Is mclapply() with mc.cores = 1 the same as lapply()?

Question

I know that I should not nest parallel operators, but I am in a situation where I have to basically nest two mclapply() calls in my code. This is because in my code I have a function (let's call it foo()) that is already using mclapply() inside it. What I want is basically to run parallel threads of a sequential version of foo(), doing something like this:

mclapply(X, function(x) {
  foo(x, mc.cores = 1)
},
mc.cores = 4)

Can I just run the internal mclapply() with mc.cores = 1 or I should implement a sequential version of foo()?
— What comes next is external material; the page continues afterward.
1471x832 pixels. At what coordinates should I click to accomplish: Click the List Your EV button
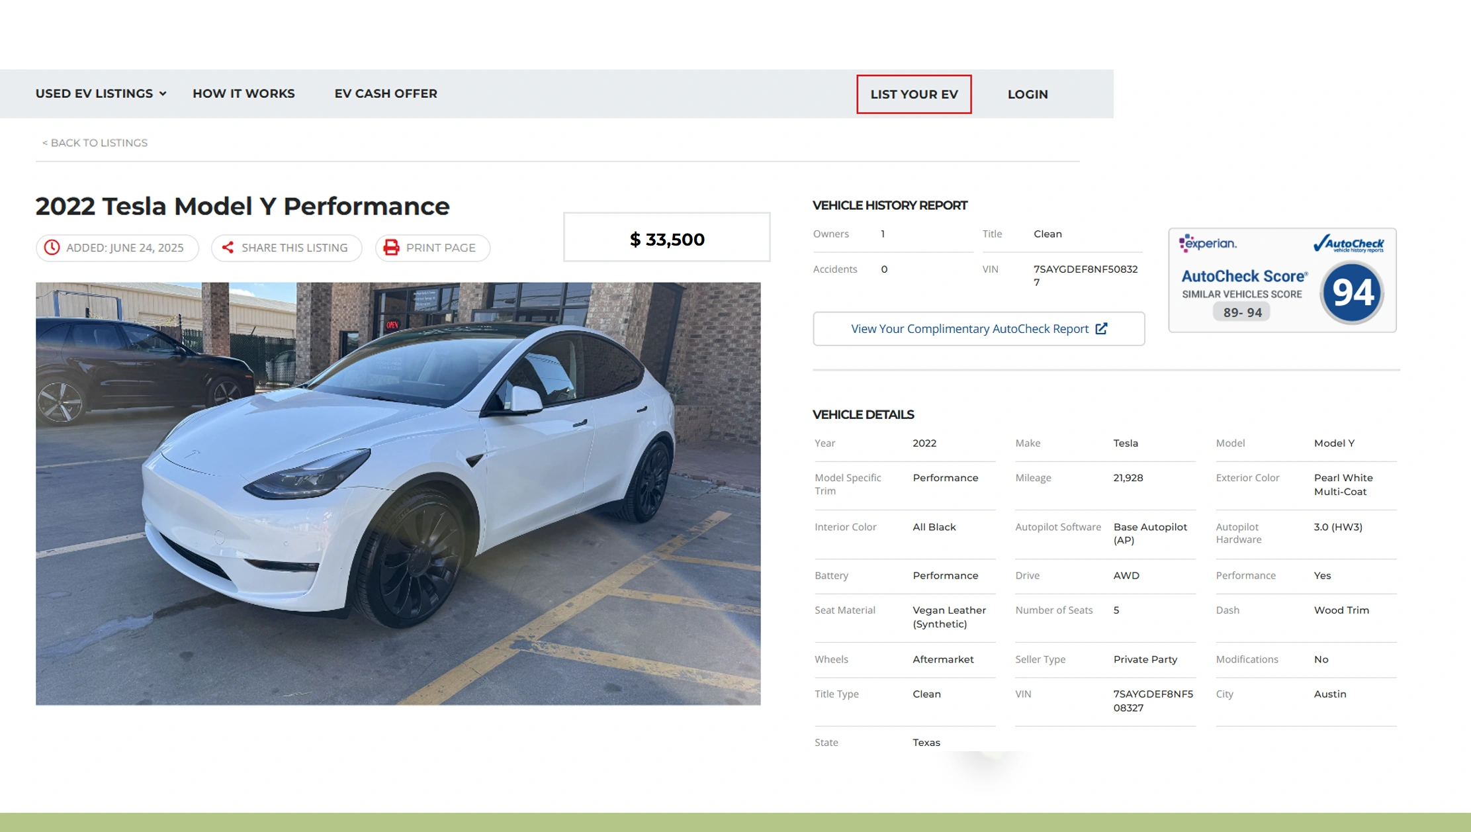[x=914, y=94]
In other words: is mclapply(..., mc.cores = 1) behaving exactly as lapply(...)? Is there a parallel overhead slowing down the program in this case?

Answer 1

The source code of parallel::mclapply contains this bit of code:

 ... 
 if (cores < 2L) 
        return(lapply(X = X, FUN = FUN, ...))
 ... 

So I believe the answer is yes, you should get the same results as using lapply directly, but there is also some additional overhead. I doubt that this will affect the runtime very significantly.

The documentation also states that:

Details

mclapply is a parallelized version of lapply, provided mc.cores > 1: for mc.cores == 1 it simply calls lapply.